On June 23, 2022, the U.S. Food and Drug Adminstration (FDA) issued a stunning market denial order mandating that Juul Labs Inc. cease the sale and distribution of all of their currently marketed products in the United States. The extraordinary Order also directs that all Juul products currently on the U.S. market must be removed or risk immediate enforcement action. The products include the JUUL device and four types of JUUL pods: Virginia tobacco flavored pods at nicotine concentrations of 5.0% and 3.0% and menthol flavored pods at nicotine concentrations of 5.0% and 3.0%. Retailers should contact JUUL with any questions about products in their inventory.
“This action by the FDA in pulling Juul’s toxic, dangerous and deceptively marketed products out of circulation vindicates the claims we’ve brought on behalf of the victims,” notes Lieff Cabraser partner and Co-Lead Counsel for the Juul plaintiffs Sarah R. London, “which include addicted youth, misled consumers, and counties, tribes and school districts that have been left to address the public health crisis caused by Juul products. We will continue to zealously advocate for all victims who have suffered at the hands of those who sought to profit from JUUL’s highly addictive and dangerous products at the expense of young people and public health, including Altria, as well as JUUL’s founders and directors, Adam Bowen, James Monsees, Riaz Valani, Nicholas Pritzker, and Hoyoung Huh.” London co-leads the MDL along with Weitz and Luxenberg partner Ellen Relkin, Keller Rohrback partner Dean Kawamoto, and Girard Sharp partner Dena C. Sharp.
These MDOs only pertain to the commercial distribution, importation and retail sales of these products, and do not restrict individual consumer possession or use—the FDA cannot and will not enforce against individual consumer possession or use of JUUL products or any other tobacco products.
“Today’s action is further progress on the FDA’s commitment to ensuring that all e-cigarette and electronic nicotine delivery system products currently being marketed to consumers meet our public health standards,” said FDA Commissioner Robert M. Califf, M.D. “The agency has dedicated significant resources to review products from the companies that account for most of the U.S. market. We recognize these make up a significant part of the available products and many have played a disproportionate role in the rise in youth vaping.”
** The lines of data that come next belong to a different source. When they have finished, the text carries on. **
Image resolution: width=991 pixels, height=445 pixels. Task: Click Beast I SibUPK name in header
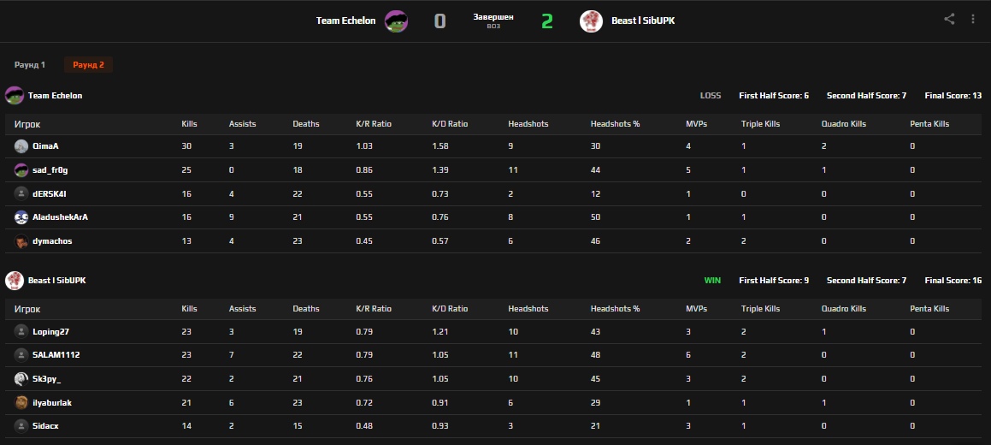(x=643, y=21)
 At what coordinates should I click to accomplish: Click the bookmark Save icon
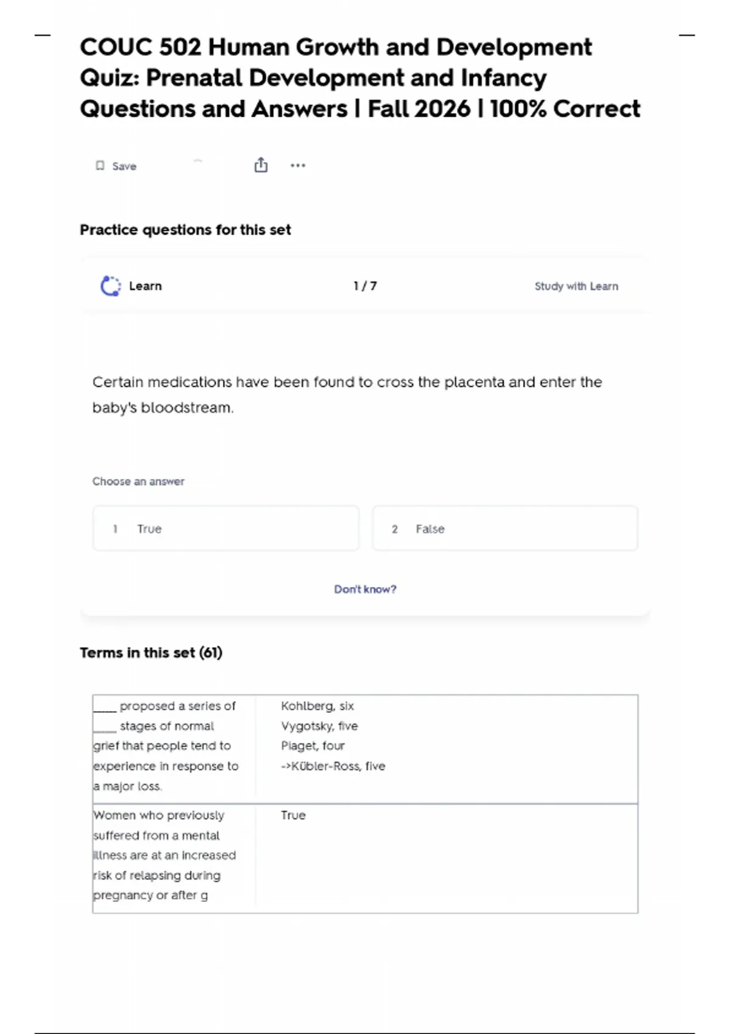100,165
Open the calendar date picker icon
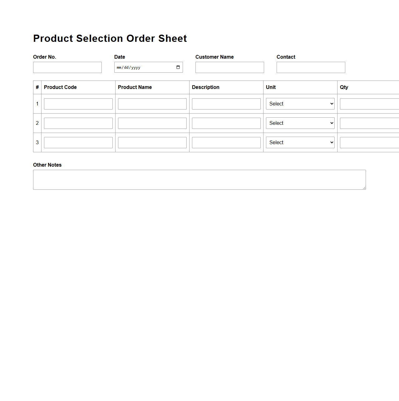The image size is (399, 401). [x=178, y=67]
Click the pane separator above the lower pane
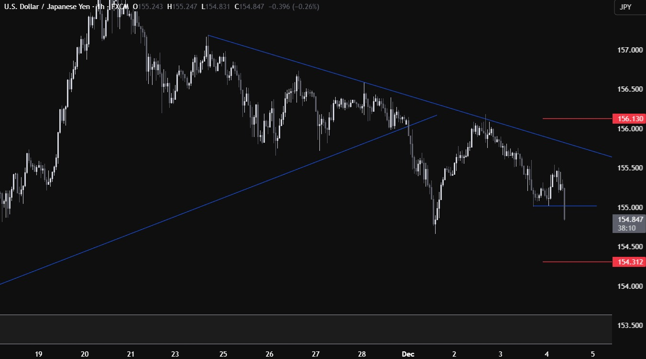This screenshot has height=359, width=646. 306,315
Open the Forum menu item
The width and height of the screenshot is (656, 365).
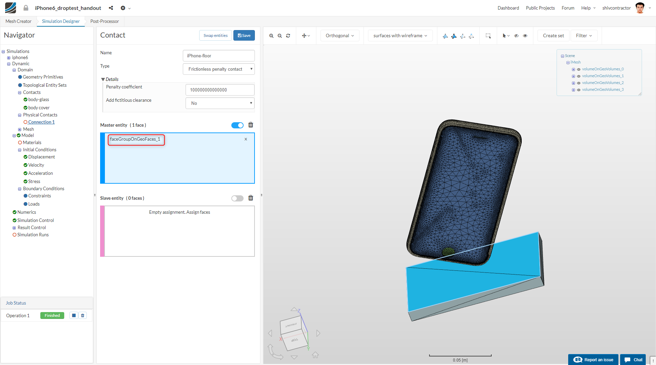(568, 8)
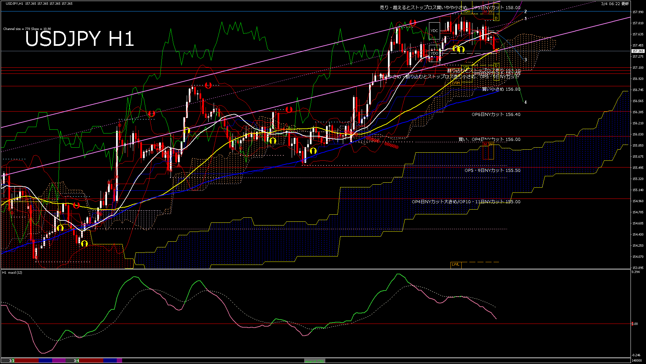Click the LWL marker at the bottom of the chart
Image resolution: width=646 pixels, height=364 pixels.
tap(456, 265)
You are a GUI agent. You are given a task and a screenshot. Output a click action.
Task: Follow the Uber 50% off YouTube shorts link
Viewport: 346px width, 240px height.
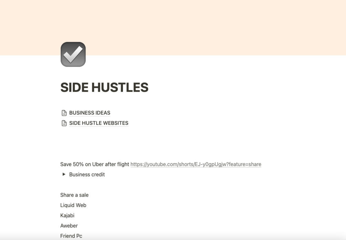pyautogui.click(x=196, y=164)
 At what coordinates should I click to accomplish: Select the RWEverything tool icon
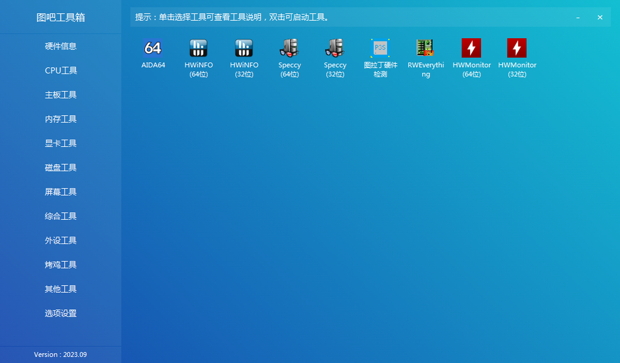click(425, 48)
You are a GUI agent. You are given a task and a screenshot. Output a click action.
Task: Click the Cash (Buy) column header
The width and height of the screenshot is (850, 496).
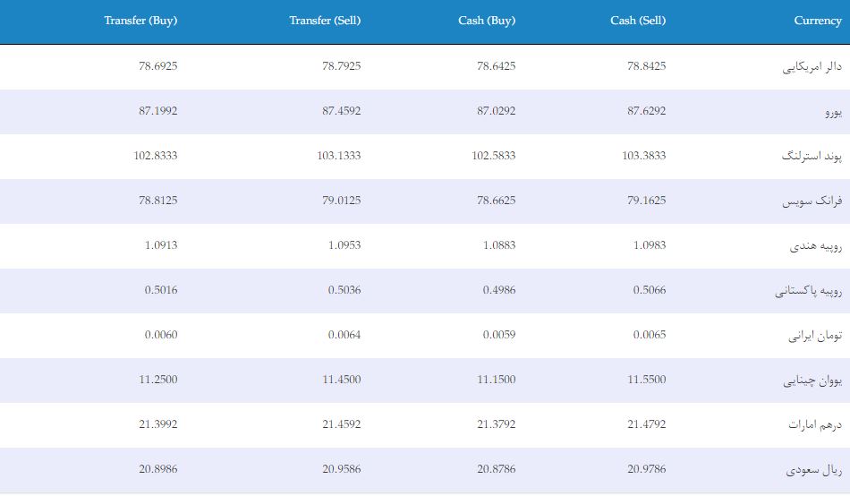coord(487,21)

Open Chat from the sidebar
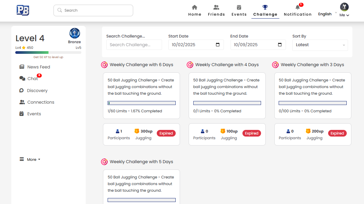(33, 79)
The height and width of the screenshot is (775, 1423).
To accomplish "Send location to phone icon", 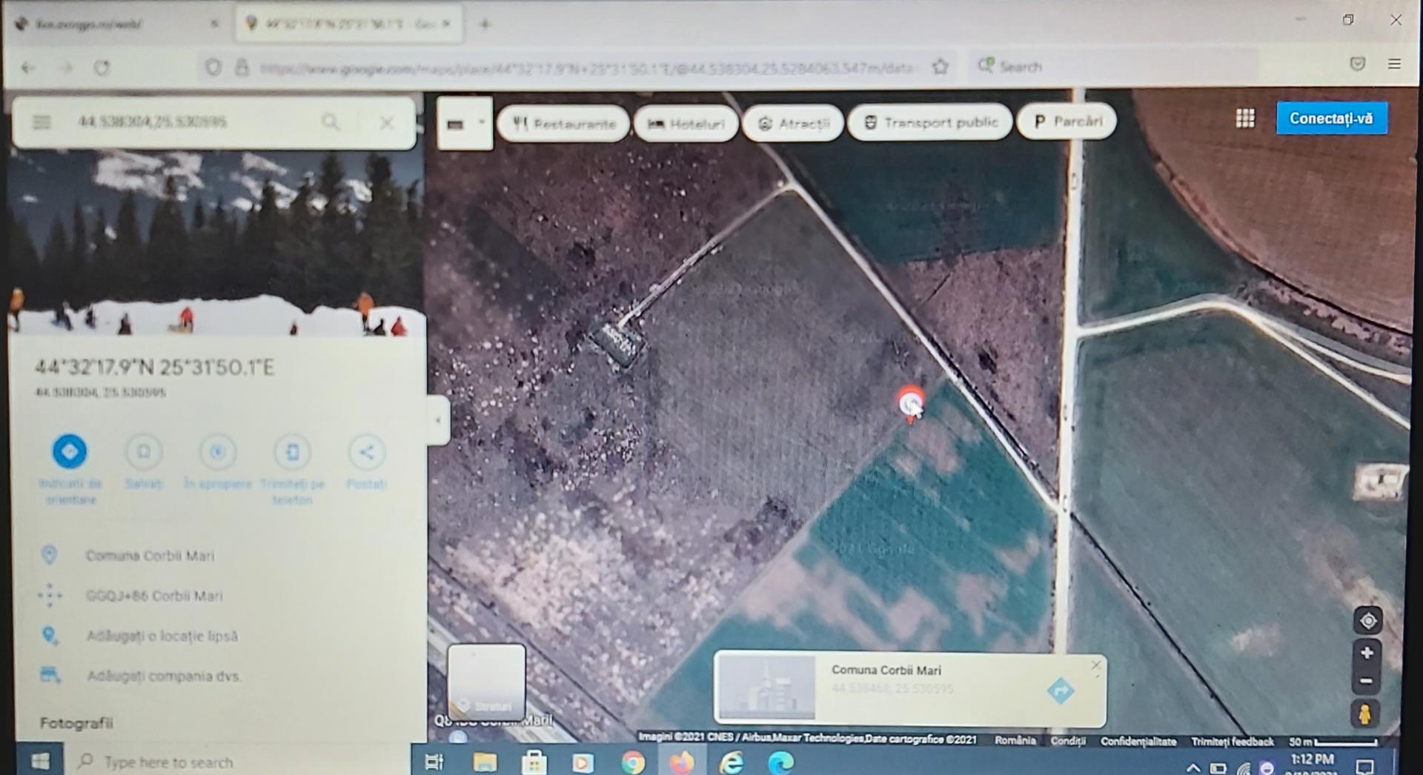I will coord(293,452).
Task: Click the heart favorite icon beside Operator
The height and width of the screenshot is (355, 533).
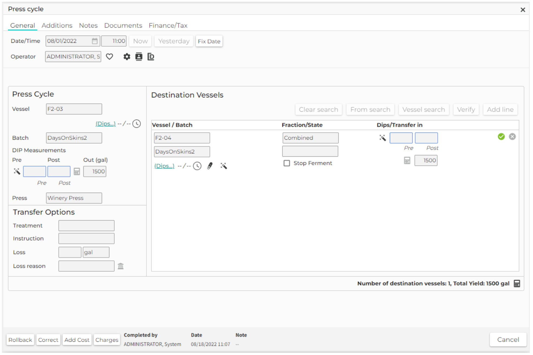Action: pos(109,57)
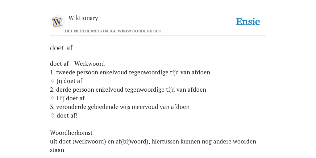This screenshot has height=158, width=316.
Task: Click the diamond bullet before Jij doet af
Action: coord(52,81)
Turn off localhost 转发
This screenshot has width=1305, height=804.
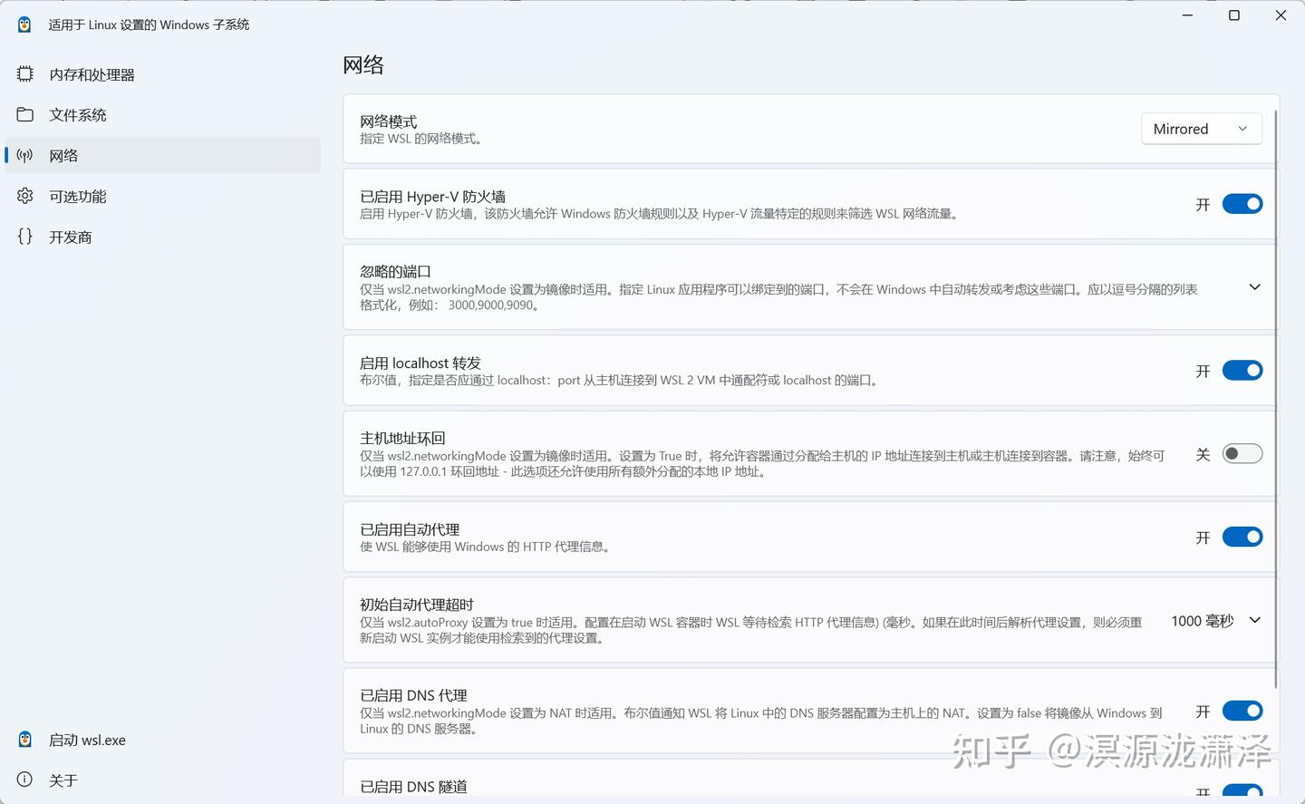(x=1242, y=370)
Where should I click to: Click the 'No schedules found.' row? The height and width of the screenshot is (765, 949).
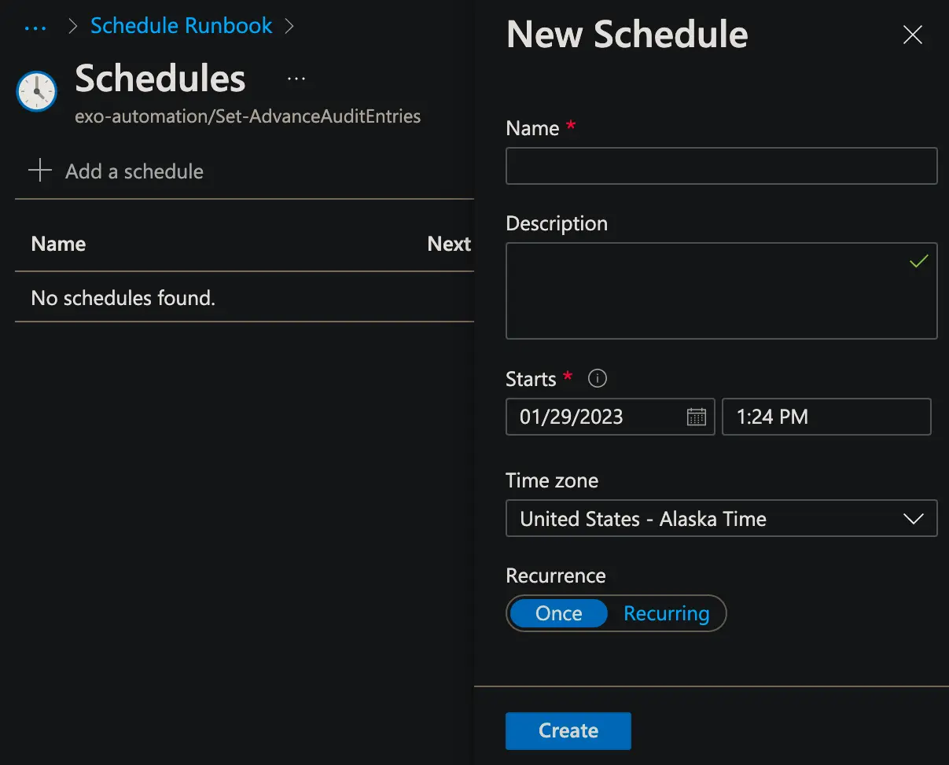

After reviewing the company’s premarket tobacco product applications (PMTAs), the FDA determined that the applications lacked sufficient evidence regarding the toxicological profile of the products to demonstrate that marketing of the products would be appropriate for the protection of the public health. In particular, some of the company’s study findings raised concerns due to insufficient and conflicting data – including regarding genotoxicity and potentially harmful chemicals leaching from the company’s proprietary e-liquid pods – that have not been adequately addressed and precluded the FDA from completing a full toxicological risk assessment of the products named in the company’s applications.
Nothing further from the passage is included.